Lightfoot (traduction et commentaire du chapitre 12) : La coupure en terre sainte
La coupure en terre sainte
The South Country. Judea Called 'the South,' in Respect of Galilee.
Rabban Gamaliel, and the elders sitting together at the ascent into the gallery, in the mount of the Temple, had Jochanan, the priest, and the amanuensis, sitting with them. They said to him, "Go to, write to our brethren, the inhabitants of Upper Galilee, and Nether Galilee, health: we certify you, that the time is come of separating the tithes. And to our brethren, that inhabit the Upper South Country, and that inhabit the Nether South Country, health: we certify you," &c.
The 'Upper South country' consisted of that part of the country, which was hilly; the 'Nether,' of a plain, and valley sinking on both sides. Which country, although it were barren above all other parts of the land, yet had its inhabitants, and those many, as well as other countries of the land.

*Données de l'exercice*
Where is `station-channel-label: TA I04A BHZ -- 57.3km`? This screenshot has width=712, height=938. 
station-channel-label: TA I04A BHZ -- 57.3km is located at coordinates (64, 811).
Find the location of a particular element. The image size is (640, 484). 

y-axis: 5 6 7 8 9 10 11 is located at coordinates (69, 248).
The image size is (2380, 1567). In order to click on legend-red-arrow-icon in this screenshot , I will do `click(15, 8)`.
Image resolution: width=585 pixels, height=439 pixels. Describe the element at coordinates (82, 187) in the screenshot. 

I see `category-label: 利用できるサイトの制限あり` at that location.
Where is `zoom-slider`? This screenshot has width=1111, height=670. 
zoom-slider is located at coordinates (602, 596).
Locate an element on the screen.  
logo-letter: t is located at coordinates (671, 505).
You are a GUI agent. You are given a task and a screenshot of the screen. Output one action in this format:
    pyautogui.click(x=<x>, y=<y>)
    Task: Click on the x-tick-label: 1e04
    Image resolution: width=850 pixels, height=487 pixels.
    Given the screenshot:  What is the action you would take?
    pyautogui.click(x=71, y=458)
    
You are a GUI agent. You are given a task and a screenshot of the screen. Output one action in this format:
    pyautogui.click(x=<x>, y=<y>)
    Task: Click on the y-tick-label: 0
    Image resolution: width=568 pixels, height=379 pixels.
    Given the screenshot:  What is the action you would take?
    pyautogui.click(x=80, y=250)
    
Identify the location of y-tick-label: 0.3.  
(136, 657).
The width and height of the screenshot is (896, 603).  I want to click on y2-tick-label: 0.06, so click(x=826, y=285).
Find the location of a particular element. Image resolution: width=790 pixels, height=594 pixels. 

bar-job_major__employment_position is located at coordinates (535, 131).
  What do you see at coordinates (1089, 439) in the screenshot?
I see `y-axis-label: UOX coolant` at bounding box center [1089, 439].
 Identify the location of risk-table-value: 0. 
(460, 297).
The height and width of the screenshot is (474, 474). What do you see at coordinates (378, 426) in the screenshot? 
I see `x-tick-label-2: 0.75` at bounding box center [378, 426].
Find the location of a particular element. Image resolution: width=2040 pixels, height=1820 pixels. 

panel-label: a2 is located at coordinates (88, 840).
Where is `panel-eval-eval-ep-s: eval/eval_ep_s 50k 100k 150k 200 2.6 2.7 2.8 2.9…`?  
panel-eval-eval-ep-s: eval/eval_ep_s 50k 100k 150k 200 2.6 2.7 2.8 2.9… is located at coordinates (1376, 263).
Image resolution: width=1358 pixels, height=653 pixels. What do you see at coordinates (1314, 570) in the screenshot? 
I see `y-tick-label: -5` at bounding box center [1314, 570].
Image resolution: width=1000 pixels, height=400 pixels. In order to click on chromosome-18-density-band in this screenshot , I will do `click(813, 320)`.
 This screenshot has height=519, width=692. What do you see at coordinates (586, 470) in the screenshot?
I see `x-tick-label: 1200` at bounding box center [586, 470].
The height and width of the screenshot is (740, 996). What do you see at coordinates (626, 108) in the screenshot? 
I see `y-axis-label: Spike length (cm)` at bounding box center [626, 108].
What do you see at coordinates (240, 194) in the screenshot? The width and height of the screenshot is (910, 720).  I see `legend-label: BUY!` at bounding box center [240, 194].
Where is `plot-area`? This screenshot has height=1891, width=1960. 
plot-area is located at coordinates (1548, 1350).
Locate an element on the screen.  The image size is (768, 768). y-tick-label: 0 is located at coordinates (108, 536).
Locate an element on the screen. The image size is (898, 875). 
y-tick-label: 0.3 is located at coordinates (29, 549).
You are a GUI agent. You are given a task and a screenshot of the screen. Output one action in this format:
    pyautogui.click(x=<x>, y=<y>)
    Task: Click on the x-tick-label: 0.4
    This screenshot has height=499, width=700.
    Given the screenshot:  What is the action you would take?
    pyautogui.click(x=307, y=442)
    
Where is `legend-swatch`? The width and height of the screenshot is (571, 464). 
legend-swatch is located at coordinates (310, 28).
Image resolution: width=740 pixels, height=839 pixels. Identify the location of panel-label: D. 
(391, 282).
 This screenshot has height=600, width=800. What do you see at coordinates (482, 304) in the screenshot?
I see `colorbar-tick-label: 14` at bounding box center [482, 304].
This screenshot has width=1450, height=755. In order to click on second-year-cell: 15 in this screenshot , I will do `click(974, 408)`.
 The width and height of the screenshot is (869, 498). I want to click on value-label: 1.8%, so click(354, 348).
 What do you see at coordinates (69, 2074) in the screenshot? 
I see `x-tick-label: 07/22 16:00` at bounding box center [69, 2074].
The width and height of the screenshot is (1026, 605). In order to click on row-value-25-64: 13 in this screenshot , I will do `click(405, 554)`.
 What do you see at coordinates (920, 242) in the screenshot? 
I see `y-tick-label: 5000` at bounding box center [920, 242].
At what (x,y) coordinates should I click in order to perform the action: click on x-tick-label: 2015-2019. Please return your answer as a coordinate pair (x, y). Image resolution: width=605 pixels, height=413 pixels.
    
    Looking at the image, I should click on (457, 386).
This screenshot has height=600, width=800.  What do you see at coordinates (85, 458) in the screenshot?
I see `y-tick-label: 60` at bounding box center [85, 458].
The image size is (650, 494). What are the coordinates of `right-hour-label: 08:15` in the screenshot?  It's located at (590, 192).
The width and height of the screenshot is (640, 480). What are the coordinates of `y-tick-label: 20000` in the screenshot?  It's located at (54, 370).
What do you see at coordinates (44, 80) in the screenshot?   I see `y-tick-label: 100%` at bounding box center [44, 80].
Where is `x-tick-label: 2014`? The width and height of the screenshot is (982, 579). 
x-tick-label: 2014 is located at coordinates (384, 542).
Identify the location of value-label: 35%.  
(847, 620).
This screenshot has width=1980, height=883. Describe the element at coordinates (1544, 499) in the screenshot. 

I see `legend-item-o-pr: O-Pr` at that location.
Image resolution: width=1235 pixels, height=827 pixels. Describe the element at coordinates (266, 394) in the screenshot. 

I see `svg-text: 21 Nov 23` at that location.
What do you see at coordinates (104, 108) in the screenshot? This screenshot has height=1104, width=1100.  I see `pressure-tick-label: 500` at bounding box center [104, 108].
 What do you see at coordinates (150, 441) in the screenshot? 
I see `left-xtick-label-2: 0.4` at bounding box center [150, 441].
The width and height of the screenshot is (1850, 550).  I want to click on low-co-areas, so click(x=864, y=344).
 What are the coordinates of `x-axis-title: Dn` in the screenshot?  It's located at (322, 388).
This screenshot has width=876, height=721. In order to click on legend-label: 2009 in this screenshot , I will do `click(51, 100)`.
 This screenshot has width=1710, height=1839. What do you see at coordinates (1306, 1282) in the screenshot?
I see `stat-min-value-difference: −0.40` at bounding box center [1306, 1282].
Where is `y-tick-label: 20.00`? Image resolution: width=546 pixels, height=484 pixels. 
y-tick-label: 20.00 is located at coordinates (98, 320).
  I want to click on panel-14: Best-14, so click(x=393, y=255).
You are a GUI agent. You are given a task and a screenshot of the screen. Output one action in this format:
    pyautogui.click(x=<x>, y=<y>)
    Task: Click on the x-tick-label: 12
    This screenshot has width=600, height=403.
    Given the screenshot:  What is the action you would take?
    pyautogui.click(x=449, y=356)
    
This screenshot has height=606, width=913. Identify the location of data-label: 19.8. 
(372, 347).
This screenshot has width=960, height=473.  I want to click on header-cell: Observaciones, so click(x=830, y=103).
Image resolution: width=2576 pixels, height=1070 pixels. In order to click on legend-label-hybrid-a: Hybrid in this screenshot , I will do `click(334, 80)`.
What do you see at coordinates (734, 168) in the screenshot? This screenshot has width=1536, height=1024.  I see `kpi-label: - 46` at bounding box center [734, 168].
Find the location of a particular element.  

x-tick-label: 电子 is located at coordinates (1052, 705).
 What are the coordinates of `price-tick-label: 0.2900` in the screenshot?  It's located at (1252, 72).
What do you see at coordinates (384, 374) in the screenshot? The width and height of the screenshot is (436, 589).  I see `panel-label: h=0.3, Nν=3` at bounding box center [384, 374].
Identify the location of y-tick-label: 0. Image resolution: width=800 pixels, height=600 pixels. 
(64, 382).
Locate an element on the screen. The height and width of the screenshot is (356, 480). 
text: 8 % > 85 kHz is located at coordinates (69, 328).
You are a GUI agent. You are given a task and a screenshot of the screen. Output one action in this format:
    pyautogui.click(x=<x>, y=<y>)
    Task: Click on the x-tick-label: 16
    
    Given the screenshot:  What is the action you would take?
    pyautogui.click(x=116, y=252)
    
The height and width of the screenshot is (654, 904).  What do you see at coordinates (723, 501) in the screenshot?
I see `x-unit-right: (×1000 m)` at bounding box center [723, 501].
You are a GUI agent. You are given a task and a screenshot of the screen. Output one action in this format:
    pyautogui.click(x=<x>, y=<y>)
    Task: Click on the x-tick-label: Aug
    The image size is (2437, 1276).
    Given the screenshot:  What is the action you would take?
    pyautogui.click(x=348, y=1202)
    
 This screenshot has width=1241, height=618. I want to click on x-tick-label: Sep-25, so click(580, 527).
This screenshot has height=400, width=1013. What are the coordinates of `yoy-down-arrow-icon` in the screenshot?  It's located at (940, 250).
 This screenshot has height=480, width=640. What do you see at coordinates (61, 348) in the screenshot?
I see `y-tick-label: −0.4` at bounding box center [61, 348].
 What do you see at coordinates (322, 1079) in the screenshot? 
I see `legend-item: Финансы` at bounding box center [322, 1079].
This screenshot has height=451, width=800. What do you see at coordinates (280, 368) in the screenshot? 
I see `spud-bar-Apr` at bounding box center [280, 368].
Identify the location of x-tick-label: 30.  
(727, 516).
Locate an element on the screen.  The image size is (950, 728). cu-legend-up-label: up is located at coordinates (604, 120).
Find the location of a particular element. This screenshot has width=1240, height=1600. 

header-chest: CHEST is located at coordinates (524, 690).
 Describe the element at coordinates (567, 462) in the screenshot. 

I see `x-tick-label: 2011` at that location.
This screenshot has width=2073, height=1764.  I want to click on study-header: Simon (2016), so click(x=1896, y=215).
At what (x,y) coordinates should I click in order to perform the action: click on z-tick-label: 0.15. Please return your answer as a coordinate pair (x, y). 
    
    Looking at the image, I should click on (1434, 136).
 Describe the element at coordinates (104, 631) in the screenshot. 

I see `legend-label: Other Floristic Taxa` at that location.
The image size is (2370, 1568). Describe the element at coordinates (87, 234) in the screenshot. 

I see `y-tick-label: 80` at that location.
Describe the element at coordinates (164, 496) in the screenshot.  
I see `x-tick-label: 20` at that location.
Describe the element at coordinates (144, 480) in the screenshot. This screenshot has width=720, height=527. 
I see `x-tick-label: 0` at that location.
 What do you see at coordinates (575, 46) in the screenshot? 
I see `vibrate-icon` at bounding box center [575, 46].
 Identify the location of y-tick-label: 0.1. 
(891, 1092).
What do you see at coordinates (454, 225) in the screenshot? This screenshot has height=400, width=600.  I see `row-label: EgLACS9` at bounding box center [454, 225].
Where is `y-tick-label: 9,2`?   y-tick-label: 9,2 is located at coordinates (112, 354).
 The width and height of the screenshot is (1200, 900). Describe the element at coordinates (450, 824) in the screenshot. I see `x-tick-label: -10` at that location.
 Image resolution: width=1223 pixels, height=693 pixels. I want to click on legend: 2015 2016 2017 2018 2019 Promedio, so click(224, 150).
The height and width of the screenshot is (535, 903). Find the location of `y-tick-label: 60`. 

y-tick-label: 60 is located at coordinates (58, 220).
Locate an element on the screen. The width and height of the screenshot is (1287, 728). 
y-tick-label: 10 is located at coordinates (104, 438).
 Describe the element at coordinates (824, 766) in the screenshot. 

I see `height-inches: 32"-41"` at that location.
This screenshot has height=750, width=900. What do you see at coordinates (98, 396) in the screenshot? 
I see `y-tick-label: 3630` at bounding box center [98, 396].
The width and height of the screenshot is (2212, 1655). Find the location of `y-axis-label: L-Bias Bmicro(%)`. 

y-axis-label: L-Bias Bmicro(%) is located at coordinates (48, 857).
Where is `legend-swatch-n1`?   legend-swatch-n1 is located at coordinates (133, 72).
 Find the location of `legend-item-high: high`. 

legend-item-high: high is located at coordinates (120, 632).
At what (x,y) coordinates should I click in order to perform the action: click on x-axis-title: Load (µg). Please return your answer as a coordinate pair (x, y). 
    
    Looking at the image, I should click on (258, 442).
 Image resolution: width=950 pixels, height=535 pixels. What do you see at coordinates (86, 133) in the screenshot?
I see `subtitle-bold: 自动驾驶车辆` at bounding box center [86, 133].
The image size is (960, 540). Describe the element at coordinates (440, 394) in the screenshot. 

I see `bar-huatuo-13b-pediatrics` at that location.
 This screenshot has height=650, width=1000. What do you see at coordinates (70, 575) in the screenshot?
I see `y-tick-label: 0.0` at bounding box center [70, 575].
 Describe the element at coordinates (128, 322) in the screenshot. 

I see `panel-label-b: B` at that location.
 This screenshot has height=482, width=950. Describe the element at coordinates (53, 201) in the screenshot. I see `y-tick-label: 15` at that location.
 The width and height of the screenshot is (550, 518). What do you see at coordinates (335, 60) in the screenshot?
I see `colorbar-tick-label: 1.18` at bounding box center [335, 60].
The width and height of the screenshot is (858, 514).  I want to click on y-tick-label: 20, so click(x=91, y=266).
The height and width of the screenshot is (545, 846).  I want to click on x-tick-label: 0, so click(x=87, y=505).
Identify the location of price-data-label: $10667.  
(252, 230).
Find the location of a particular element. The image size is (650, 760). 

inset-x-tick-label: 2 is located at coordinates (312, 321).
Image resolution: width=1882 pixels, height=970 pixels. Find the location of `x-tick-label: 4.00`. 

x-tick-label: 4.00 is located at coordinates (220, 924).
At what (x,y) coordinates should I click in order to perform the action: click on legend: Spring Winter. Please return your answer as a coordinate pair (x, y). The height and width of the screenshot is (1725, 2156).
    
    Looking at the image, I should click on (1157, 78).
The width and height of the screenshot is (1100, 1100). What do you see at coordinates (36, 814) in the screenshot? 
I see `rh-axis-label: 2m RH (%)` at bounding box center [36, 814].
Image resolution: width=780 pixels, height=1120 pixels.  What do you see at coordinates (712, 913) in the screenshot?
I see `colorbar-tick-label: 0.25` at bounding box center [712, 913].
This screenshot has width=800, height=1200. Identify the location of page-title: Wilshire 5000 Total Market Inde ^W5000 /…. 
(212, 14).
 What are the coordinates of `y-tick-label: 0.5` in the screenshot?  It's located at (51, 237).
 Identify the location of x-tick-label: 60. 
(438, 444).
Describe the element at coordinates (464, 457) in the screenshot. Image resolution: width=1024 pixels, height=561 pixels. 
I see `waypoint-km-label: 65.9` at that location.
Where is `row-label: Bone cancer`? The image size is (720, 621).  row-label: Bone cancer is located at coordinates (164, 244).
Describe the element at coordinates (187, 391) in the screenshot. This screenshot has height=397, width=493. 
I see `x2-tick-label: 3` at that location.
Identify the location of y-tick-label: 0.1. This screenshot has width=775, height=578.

*Consignes*
1. Recopiez le passage du texte sur le pays du Sud, de « The 'Upper South » à « of the land. ».
2. Réécrivez en liste numérotée, sans les lignes vides, les lignes de la liste allant de celle qui contient « is (650, 760). » à celle qui contient « x-tick-label: 4.00 is », toutes deux incluses.
Le texte et la liste n'ont aucun rapport entre eux.

*Corrigé*
1.
The 'Upper South country' consisted of that part of the country, which was hilly; the 'Nether,' of a plain, and valley sinking on both sides. Which country, although it were barren above all other parts of the land, yet had its inhabitants, and those many, as well as other countries of the land.

2.
1. Find the location of a particular element. The image size is (650, 760). 
2. inset-x-tick-label: 2 is located at coordinates (312, 321).
3. Image resolution: width=1882 pixels, height=970 pixels. Find the location of `x-tick-label: 4.00`. 
4. x-tick-label: 4.00 is located at coordinates (220, 924).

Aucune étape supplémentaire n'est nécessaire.